Vnpenguin
2009-Feb-13 08:22 UTC
[CentOS] After electric breaking: HARDWARE ERROR Kernel panic
Hi all, After an electric breaking, my server (Centos 5.2 x86_64 with all updates) can not boot. The error message on screen is: ----------------------------------------------------------------------------------------------------------- Memory for crash kernel (0x0 to 0x0) notwithin permissible range <0> HARDWARE ERROR CPU 1: Machine Check Exception: 7 Bank 4: .... RIP 10:<.....> TSC 133eab63c9 ADDR 24fe3d028 This is not a software problem! Run through mcelog --ascii to decode and contact your hardware vendot Kernel panic - not syncing: Uncorrected machine check ------------------------------------------------------------------------- Anyone could tell me how to fix this please ! Help ! Thank you
John R Pierce
2009-Feb-13 08:35 UTC
[CentOS] After electric breaking: HARDWARE ERROR Kernel panic
Vnpenguin wrote:> Hi all, > After an electric breaking, my server (Centos 5.2 x86_64 with all > updates) can not boot. The error message on screen is: > > ----------------------------------------------------------------------------------------------------------- > Memory for crash kernel (0x0 to 0x0) notwithin permissible range > <0> > HARDWARE ERROR > CPU 1: Machine Check Exception: 7 Bank 4: .... > RIP 10:<.....> > TSC 133eab63c9 ADDR 24fe3d028 > This is not a software problem! > Run through mcelog --ascii to decode and contact your hardware vendot > Kernel panic - not syncing: Uncorrected machine check > ------------------------------------------------------------------------- > > Anyone could tell me how to fix this please ! Help ! >you have a hardware problem. something fried on the motherboard, possibly the ram, maybe something else.. if the server is on some sort of service contract or warranty, call the hardware or support vendor. if not, find someone skilled at troubleshooting x86_64 server hardware.

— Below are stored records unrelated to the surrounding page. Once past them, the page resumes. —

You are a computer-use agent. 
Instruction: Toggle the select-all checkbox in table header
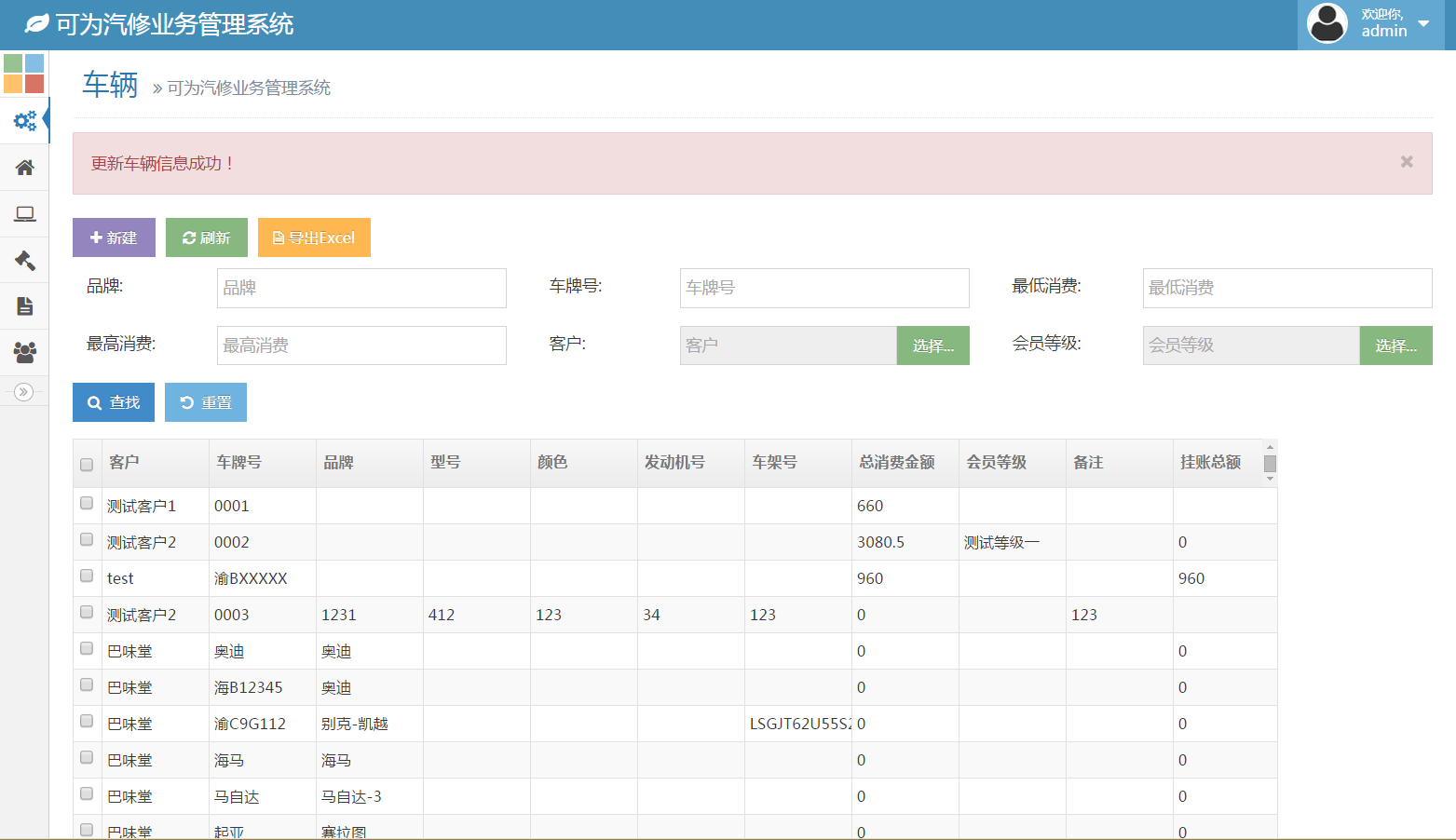[87, 465]
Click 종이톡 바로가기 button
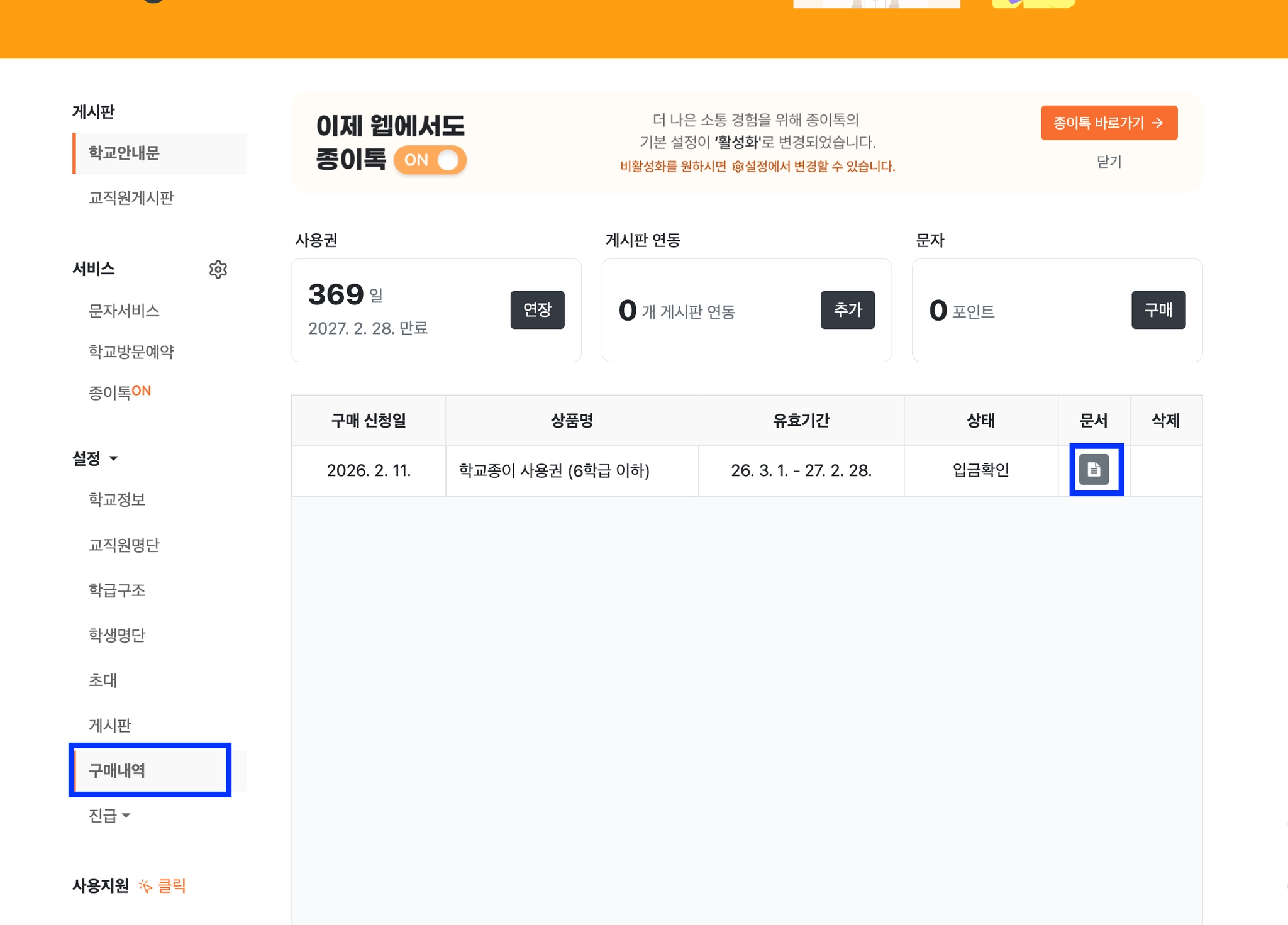1288x925 pixels. pos(1108,123)
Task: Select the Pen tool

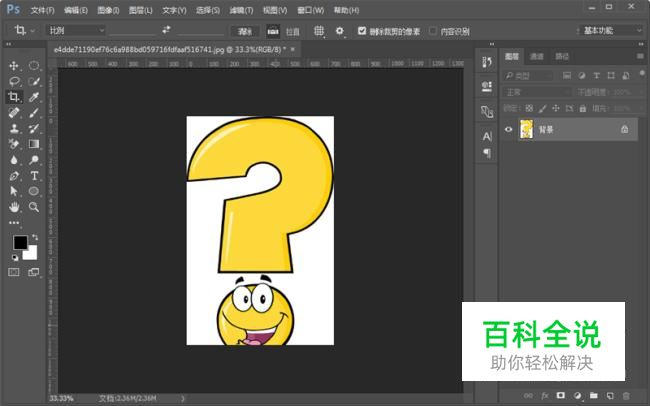Action: (14, 175)
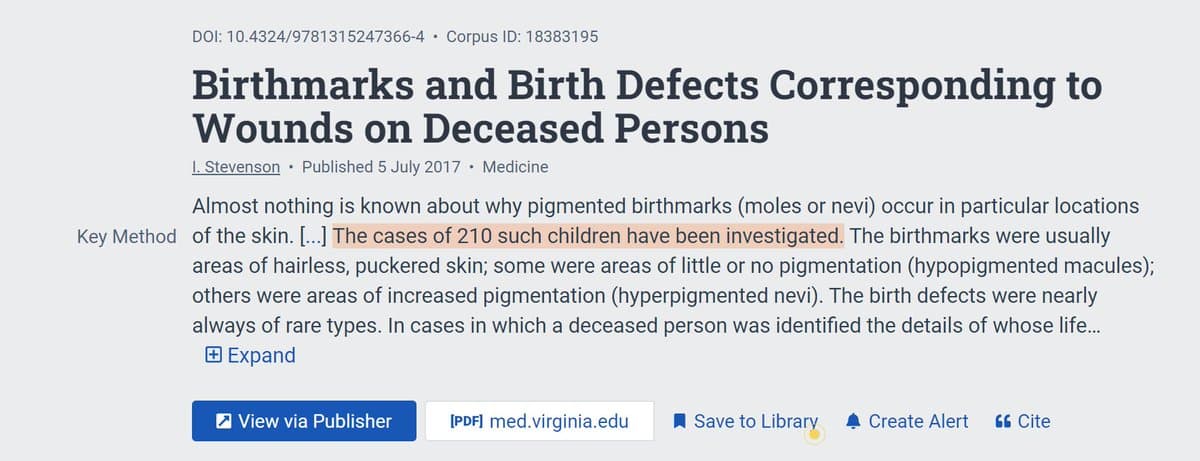
Task: Select the Medicine field-of-study tag
Action: pos(515,167)
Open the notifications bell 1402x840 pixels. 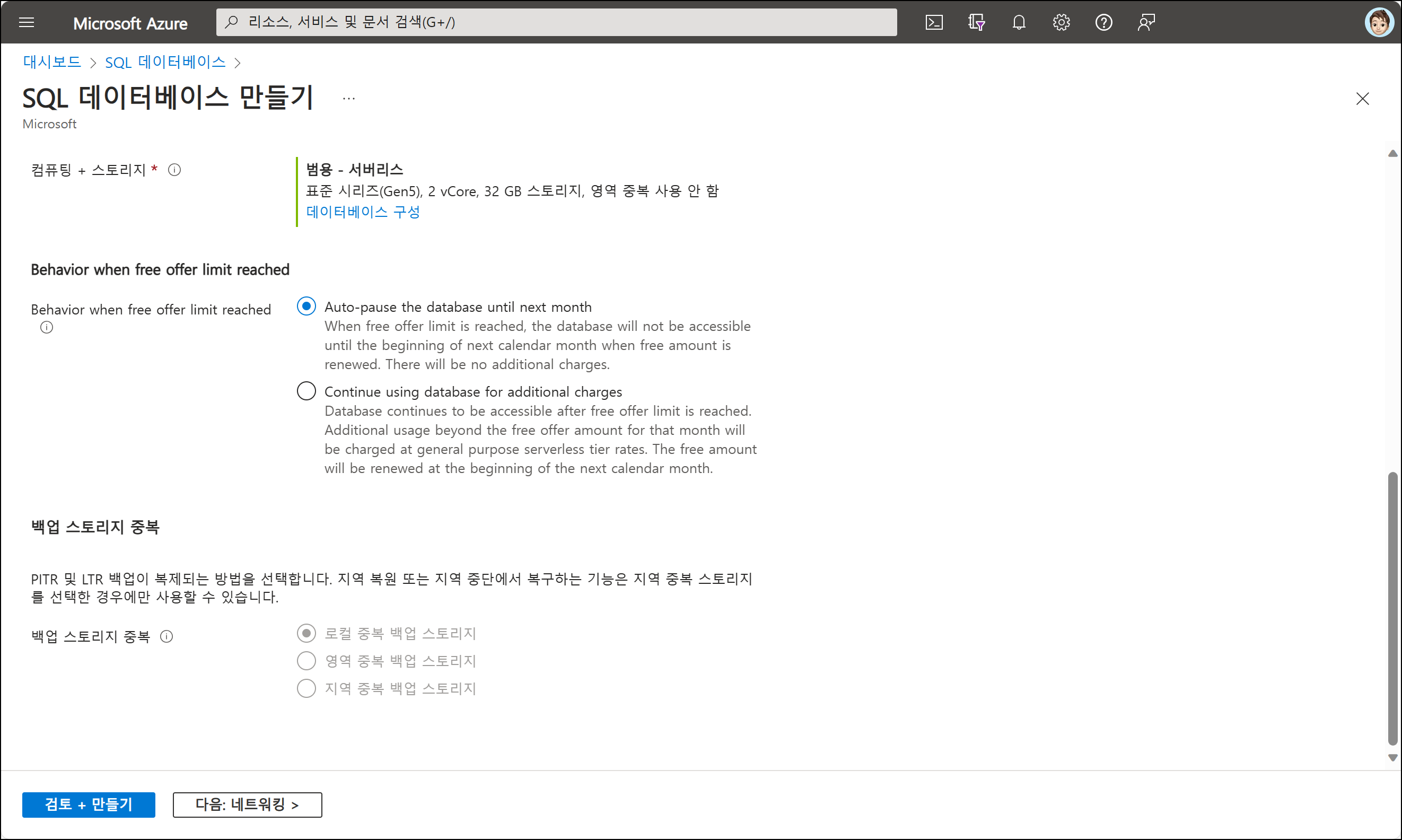click(1018, 23)
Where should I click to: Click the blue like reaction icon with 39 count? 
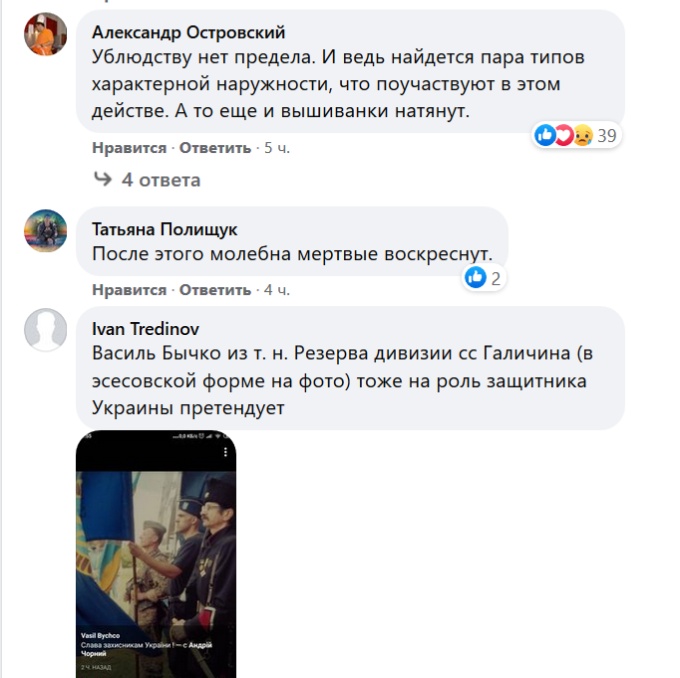(x=545, y=135)
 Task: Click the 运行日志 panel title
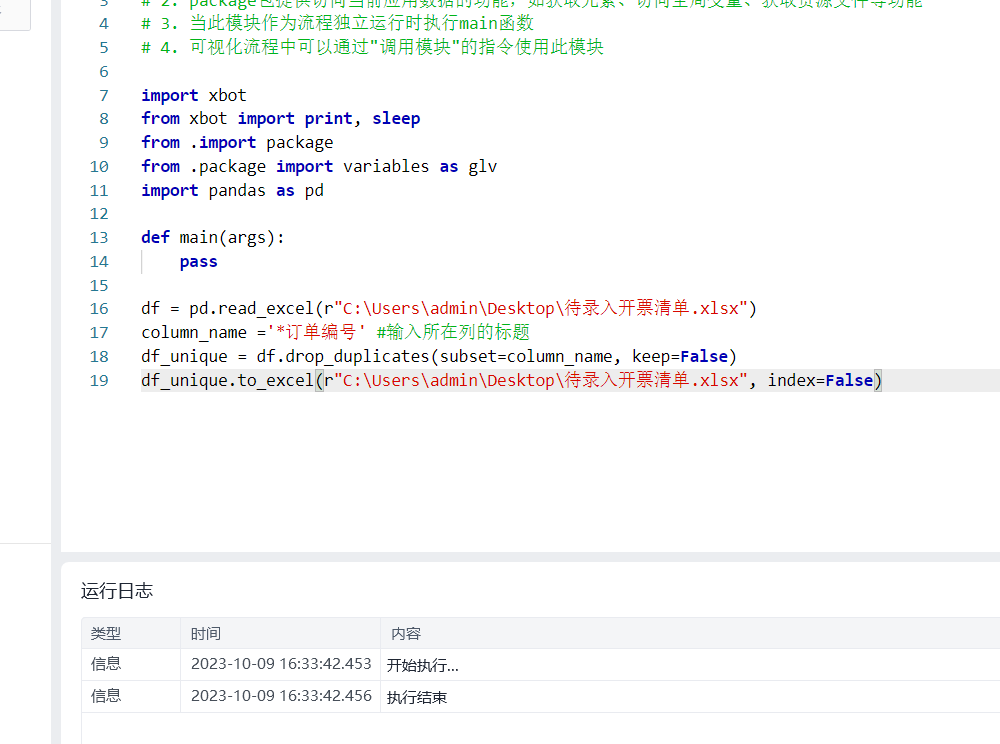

I believe the Machine Check Exception: 7 Bank 4 does seem to indicate its a memory ECC issue with DIMM bank 4 on CPU 1 (I'm guessing this is an Opteron system?) you might try booting a memtest86 CD and seeing if that runs.
Lanny Marcus
2009-Feb-13 15:17 UTC
[CentOS] After electric breaking: HARDWARE ERROR Kernel panic
On Fri, Feb 13, 2009 at 3:35 AM, John R Pierce <pierce at hogranch.com> wrote:> Vnpenguin wrote: >> After an electric breaking, my server (Centos 5.2 x86_64 with all >> updates) can not boot. The error message on screen is: >> Memory for crash kernel (0x0 to 0x0) notwithin permissible range >> <0> >> HARDWARE ERROR >> CPU 1: Machine Check Exception: 7 Bank 4: .... >> RIP 10:<.....> >> TSC 133eab63c9 ADDR 24fe3d028 >> This is not a software problem! >> Run through mcelog --ascii to decode and contact your hardware vendot >> Kernel panic - not syncing: Uncorrected machine check> you have a hardware problem. something fried on the motherboard, > possibly the ram, maybe something else.. if the server is on some sort > of service contract or warranty, call the hardware or support vendor. > if not, find someone skilled at troubleshooting x86_64 server hardware.<snip> I doubt a warranty will cover electrical damage, but you can ask..... An insurance policy is more likely to cover this. :-) Run Diagnostics on the RAM (which is the reported error) and your motherboard. The PSU may also be damaged. Run Diagnostics on the hard drives, after you get it up and running.